Al final de alguna de esas tardes, cuando yo pesaba cuatro kilos más, lloraba un poco menos y hasta empezaba a estar entretenidísima con alguna novela, Andrés se presentaba con su cara de dormimos juntos. Yo quería insultarlo, correrlo de lo que con los días se había ido volviendo mi casa, regida por mis tiempos y mis deseos, para mi desorden y mi gusto. Llegaba muy conversador a burlarse de mis piernas gordas o a contar y contar su pleito con alguien al que no sabía cómo darle en la madre.

– Dame ideas -decía, estás perdiendo el interés por mis cosas. Andas como sonámbula.

– Me abandonas -le contesté.

– Oye ya me estás cansando, siempre jode y jode con que te abandono. Te voy a abandonar de veras. Creo que me voy a quedar de fijo donde me atiendan mejor y sobre todo me reciban con gusto. Porque tú estás insoportable. Lo que necesitas es buscarte un quehacer. Se murió tu principal aliado, se te acabó la chamba de gobernadora y no encuentras lugar en el mundo. Acostúmbrate. Las cosas terminan. Aquí no eres reina y no te conocen en la calle, ni puedes hacer fiestas que todos agradezcan, ni tienes que organizar conciertos de caridad o venir conmigo a la sierra. Aquí hay muchas mujeres que no se asustan con tus comentarios, muchas que hasta los consideran anticuados. Pobre de ti. ¿Por qué no le hablas a Bibi la del general Gómez Soto? O métete a la Unión Nacional de Padres de Familia. Ahí hay mucho trabajo. Ahora están en una campaña contra el comunismo y necesitan gente. Mañana te presento con alguno.

Sabía que andaba haciéndole al anticomunista para joder a Cordera, el líder de la CTM. Lo había oído hablando por teléfono con el gobernador de San Luis Potosí, ex presidente metido a industrial, el día que declaró que sólo los oportunistas y los logreros pensaban en el comunismo.

– Estuvo usted perfectamente.

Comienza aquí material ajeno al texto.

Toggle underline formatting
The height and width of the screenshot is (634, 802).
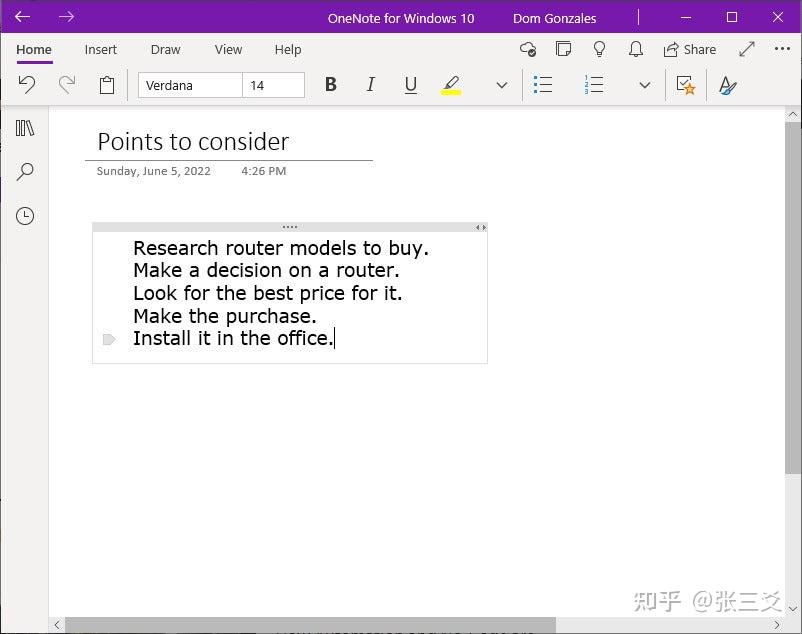tap(410, 85)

Qué buen palo le dio a Cordera -decía. Se lo merece. Cuente conmigo si piensa seguir por ahí. ¿Qué le parecería si la próxima vez que venga usted por México lo invito a cenar a mi casa? Mi esposa estará encantada de verlo.

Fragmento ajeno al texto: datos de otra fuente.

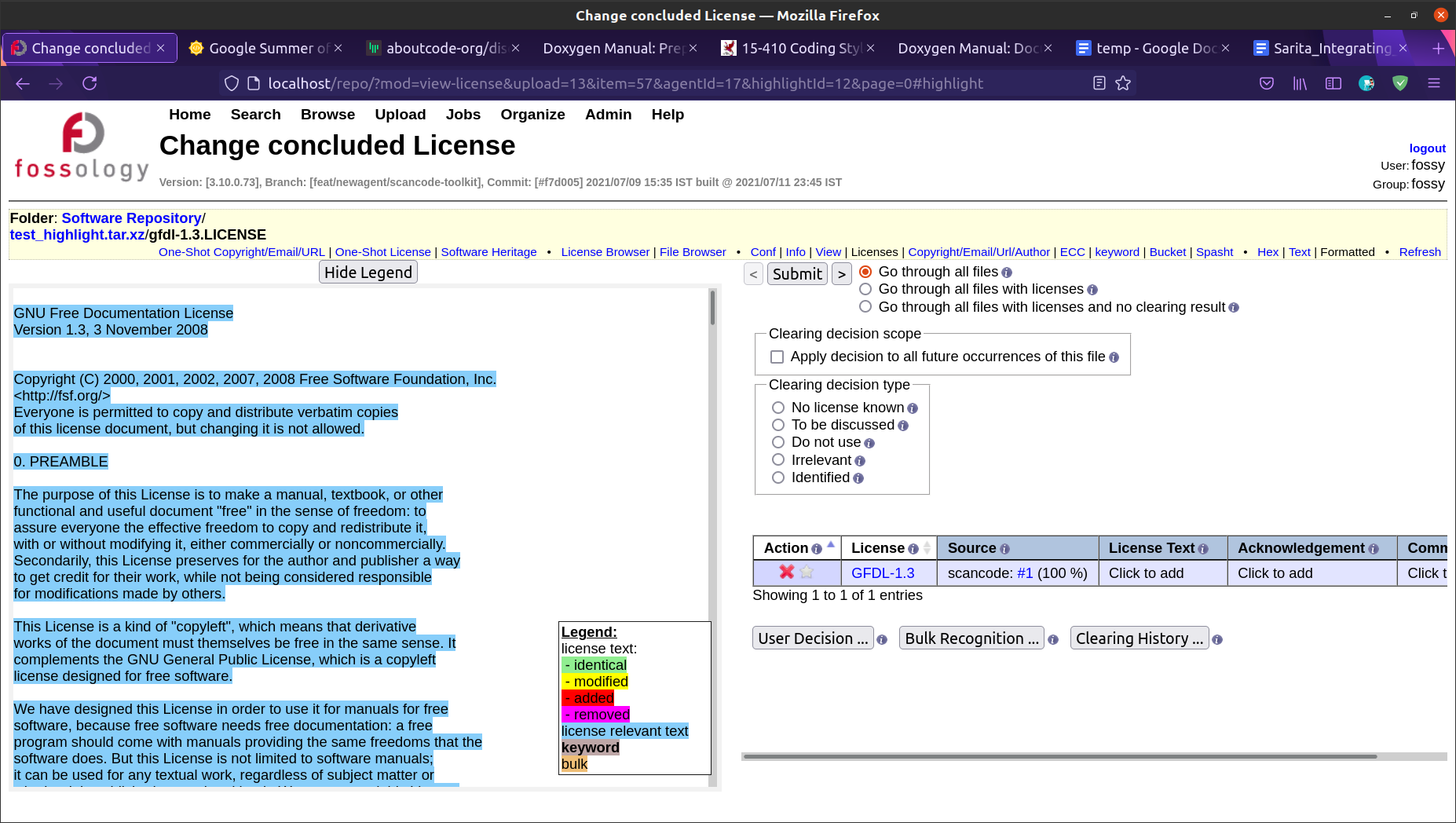Reload the current Firefox page

pyautogui.click(x=90, y=83)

– ¿A quién voy a estar encantada de ver? -pregunté cuando colgó para saber qué tipo de cena tendría que planear y para cuándo.

– Al general Basilio Suárez -dijo, y se echó una carcajada.

– ¿Yo voy a estar encantada de ver a ese asno? Eres un mentiroso. ¿Y desde cuándo estás encantado tú? ¿No decías que era un contrarrevolucionario de mierda?

– Hasta ayer, hijita. Y hasta ayer a ti te parecía un asno. Pero desde hoy es para toda la familia un hombre prudente y casi sabio. Imagínate que se le ha ocurrido Llamar a las chingaderas de Cordera «experimentos sociales basados en doctrinas exóticas». No puedes negar que es un hallazgo.

– A mí, Cordera me cae bien -dije.

– Tú no sabes lo que dices. Cordera es un ambicioso y un provocador. Está necio en que hay lucha de clases y en que los obreros al poder. Ya lo dijo bien el general, es un demagogo. Como él siempre fue riquito. Su papá rentaba las mulas en que acarreábamos maíz yo y mis hermanos. Tenían una hacienda enorme antes de la Revolución. El qué sabe de hambre, por favor, qué sabe de pobreza, qué sabe de todo lo que habla. Nada sabe, ni le importa. Pero qué bien se hace notar. Ya que no chingue. Ya nos chingó de pobres, que no quiera chingarnos de ricos.

– A mí me cae bien -dije.

– Vas a decir que te gusta su traje gris. ¿Tú también crees eso de que nada más tiene uno? Bola de pendejos. Tiene 300 iguales el cabrón, pero qué bien los engaña. El líder de los trabajadores. Va para afuera ese cabrón. Me canso que le quitamos la chamba de pobre reivindicador. Ya vas a ver cómo le va en la convención. Se las voy a cobrar todas, hasta esta pendejada tuya de «a mí me cae bien».